What is needed is an exact copy of every record below.

Stored data
===

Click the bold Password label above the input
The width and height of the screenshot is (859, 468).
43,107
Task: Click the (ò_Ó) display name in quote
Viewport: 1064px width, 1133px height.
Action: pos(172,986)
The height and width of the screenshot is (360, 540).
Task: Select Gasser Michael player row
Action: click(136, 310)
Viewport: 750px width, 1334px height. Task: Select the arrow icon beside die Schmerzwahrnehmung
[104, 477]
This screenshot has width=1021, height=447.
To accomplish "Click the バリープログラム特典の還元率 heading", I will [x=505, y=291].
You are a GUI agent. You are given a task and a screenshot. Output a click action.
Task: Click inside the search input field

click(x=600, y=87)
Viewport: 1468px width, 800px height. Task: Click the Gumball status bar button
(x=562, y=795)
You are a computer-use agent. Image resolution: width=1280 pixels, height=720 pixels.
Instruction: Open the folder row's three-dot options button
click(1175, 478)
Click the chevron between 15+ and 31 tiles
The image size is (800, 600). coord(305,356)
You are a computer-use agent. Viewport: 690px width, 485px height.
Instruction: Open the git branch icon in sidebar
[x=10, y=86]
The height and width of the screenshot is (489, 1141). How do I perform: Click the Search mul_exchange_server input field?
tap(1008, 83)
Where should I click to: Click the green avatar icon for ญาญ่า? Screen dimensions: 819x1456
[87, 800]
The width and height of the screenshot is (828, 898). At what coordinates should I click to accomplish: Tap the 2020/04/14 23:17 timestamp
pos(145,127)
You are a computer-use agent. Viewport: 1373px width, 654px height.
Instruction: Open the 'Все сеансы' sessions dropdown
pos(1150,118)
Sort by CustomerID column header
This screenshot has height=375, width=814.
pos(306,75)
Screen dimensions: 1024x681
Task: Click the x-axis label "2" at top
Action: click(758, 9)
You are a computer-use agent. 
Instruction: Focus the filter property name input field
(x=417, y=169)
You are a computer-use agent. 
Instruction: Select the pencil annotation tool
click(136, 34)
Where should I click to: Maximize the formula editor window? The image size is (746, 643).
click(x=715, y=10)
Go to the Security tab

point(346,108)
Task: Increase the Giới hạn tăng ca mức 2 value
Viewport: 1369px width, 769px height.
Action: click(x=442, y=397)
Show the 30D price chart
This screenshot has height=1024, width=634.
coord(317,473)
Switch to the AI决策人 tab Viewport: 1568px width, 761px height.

===

■ **YOUR RESPONSE**:
Click the bold Password label above the input
The width and height of the screenshot is (859, 468).
43,107
Task: Click the (ò_Ó) display name in quote
Viewport: 1064px width, 1133px height.
Action: pos(172,986)
The height and width of the screenshot is (360, 540).
Task: Select Gasser Michael player row
Action: click(136, 310)
Viewport: 750px width, 1334px height. Task: Select the arrow icon beside die Schmerzwahrnehmung
[104, 477]
This screenshot has width=1021, height=447.
To accomplish "Click the バリープログラム特典の還元率 heading", I will [x=505, y=291].
You are a GUI agent. You are given a task and a screenshot. Output a click action.
Task: Click inside the search input field

click(x=600, y=87)
Viewport: 1468px width, 800px height. Task: Click the Gumball status bar button
(x=562, y=795)
You are a computer-use agent. Image resolution: width=1280 pixels, height=720 pixels.
Instruction: Open the folder row's three-dot options button
click(1175, 478)
Click the chevron between 15+ and 31 tiles
The image size is (800, 600). coord(305,356)
You are a computer-use agent. Viewport: 690px width, 485px height.
Instruction: Open the git branch icon in sidebar
[x=10, y=86]
The height and width of the screenshot is (489, 1141). How do I perform: Click the Search mul_exchange_server input field?
tap(1008, 83)
Where should I click to: Click the green avatar icon for ญาญ่า? Screen dimensions: 819x1456
[87, 800]
The width and height of the screenshot is (828, 898). At what coordinates should I click to accomplish: Tap the 2020/04/14 23:17 timestamp
pos(145,127)
You are a computer-use agent. Viewport: 1373px width, 654px height.
Instruction: Open the 'Все сеансы' sessions dropdown
pos(1150,118)
Sort by CustomerID column header
This screenshot has height=375, width=814.
pos(306,75)
Screen dimensions: 1024x681
Task: Click the x-axis label "2" at top
Action: click(758, 9)
You are a computer-use agent. 
Instruction: Focus the filter property name input field
(x=417, y=169)
You are a computer-use agent. 
Instruction: Select the pencil annotation tool
click(136, 34)
Where should I click to: Maximize the formula editor window? The image size is (746, 643).
click(x=715, y=10)
Go to the Security tab

point(346,108)
Task: Increase the Giới hạn tăng ca mức 2 value
Viewport: 1369px width, 769px height.
Action: click(x=442, y=397)
Show the 30D price chart
This screenshot has height=1024, width=634.
coord(317,473)
Switch to the AI决策人 tab Viewport: 1568px width, 761px height.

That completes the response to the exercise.